The Unitarian Society of Santa Barbara, known for musical events of unusual richness, presented a winning afternoon recital Sunday with violinist Chavdar Parashkevov and pianist Natasha Kislenko.
The young artists excelled in a program of Wieniawski, Prokofiev, Nikolayev and a couple of Gypsy-derived pieces, followed by an encore of sweetly melancholy Bulgarian music. The two are both young, polished and well-matched in artistry and sensitivity.
The first work was Henryk Wieniawski’s Concert Polonaise in D Major, Op. 4, a familiar piece of violin magic in which Parashkevov was the star. He played with ardor and a couple of times almost dancerlike physical involvement. Wieniawski was of Jewish extraction, living in the Polish part of the 19th-century Russian Empire, and just about wrote the book on romantic violin music. He fell in love with a young woman whose parents disapproved of him, so he wrote an exquisite “Legende” that changed their minds.
Next up was Sergei Prokofiev’s Sonata in D Major, Op. 94 bis, written during World War II. This four-section work allowed both musicians to have their glittering moments. The scherzo-presto second movement was especially bold, with the violinist segueing into a brilliant interplay with the pianist. Parashkevov was notably antic and expressive in the final, allegro con brio, movement.
After a brief intermission, the two returned for Leonid Nikolayev’s Sonata in G Major, written in 1903. This piece evoked nostalgia of the best kind, suffused with Russian soulfulness.
The last two programmed works were of the Gypsy persuasion: Maurice Ravel’s Tzigane from 1924 and Pablo de Sarasate’s Zigeunerweisen, Op. 20, written in 1878. Kislenko, in her Slavic-accented English, introduced the pieces as “very passionate” and full of “Oriental color” and indeed they were.

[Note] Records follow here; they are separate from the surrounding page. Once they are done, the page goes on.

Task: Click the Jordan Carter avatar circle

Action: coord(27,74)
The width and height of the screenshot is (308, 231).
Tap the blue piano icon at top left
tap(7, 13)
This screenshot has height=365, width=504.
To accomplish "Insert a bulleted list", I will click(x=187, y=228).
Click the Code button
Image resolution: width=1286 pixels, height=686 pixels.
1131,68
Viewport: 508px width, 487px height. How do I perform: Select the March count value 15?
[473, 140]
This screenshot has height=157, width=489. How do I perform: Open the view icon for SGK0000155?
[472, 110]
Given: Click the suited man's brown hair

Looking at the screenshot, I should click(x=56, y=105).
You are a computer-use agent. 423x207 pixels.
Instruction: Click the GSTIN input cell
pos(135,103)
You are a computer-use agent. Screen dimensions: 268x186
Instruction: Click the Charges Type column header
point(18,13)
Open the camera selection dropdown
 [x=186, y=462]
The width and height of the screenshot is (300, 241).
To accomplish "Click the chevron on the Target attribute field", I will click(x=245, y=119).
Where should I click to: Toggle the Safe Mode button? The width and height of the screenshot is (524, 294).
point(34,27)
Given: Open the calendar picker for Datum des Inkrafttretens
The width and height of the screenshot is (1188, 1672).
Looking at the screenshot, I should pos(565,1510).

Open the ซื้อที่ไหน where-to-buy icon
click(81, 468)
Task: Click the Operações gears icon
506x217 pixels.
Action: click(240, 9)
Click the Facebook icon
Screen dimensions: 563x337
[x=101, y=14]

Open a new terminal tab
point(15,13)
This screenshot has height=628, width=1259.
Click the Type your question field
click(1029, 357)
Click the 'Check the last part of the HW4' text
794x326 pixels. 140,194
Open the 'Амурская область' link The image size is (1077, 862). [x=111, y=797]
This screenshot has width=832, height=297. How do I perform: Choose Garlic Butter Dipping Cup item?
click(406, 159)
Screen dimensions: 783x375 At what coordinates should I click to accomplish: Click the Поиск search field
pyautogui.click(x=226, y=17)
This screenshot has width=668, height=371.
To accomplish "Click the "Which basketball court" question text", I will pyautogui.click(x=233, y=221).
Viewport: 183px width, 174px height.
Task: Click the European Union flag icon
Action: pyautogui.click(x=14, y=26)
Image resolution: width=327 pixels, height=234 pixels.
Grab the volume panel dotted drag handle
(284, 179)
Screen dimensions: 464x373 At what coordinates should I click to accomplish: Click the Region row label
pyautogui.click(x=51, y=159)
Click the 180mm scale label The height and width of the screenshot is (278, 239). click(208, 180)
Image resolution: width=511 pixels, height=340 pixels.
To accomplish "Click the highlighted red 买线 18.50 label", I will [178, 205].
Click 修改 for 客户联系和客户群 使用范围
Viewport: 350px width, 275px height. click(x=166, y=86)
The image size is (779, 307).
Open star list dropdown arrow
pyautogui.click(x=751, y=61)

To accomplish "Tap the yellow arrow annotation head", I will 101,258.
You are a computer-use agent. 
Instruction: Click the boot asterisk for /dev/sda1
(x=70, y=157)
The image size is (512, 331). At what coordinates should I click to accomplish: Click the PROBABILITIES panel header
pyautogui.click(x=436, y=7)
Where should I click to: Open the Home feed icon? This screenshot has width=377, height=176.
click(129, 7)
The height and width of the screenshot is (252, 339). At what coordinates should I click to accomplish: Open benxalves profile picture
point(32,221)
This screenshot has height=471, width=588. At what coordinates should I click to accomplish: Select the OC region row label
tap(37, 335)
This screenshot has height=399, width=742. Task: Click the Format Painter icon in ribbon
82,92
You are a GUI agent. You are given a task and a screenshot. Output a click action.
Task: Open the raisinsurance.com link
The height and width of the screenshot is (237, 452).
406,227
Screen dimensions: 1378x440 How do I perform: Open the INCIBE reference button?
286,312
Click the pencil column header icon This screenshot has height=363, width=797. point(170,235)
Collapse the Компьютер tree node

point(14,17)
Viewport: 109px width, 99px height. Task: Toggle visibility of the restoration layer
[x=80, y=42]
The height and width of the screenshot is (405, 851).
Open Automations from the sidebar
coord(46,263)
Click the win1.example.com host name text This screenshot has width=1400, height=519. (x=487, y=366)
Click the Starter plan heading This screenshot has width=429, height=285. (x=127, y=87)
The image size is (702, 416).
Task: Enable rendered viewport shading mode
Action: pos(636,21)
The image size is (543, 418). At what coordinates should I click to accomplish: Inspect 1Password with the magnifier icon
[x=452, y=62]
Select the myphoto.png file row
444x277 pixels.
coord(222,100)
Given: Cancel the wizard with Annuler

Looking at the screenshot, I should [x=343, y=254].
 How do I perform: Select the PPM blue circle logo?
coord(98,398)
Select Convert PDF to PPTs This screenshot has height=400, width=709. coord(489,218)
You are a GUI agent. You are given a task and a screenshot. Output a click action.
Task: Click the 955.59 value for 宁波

The Russian-born Kislenko, a rising star on the concert circuit, is a member of the keyboard faculty at UCSB, and will teach this summer at the Music Academy of the West. A native of Bulgaria, Parashkevov lives in Texas, and performs with the orchestras of the Houston Grand Opera and the Houston Ballet.
In keeping with the concert’s air of old-fashioned glamor and charm, Kislenko wore a street-length black cocktail dress and ankle-strap shoes. Although she and Parashkevov are both quite young, they also have a sense of time and place entirely fitting for their music.
At a reception after the concert, Kislenko said the two plan to repeat the program at venues in other cities.
— Margo Kline covers the arts as a Noozhawk contributor.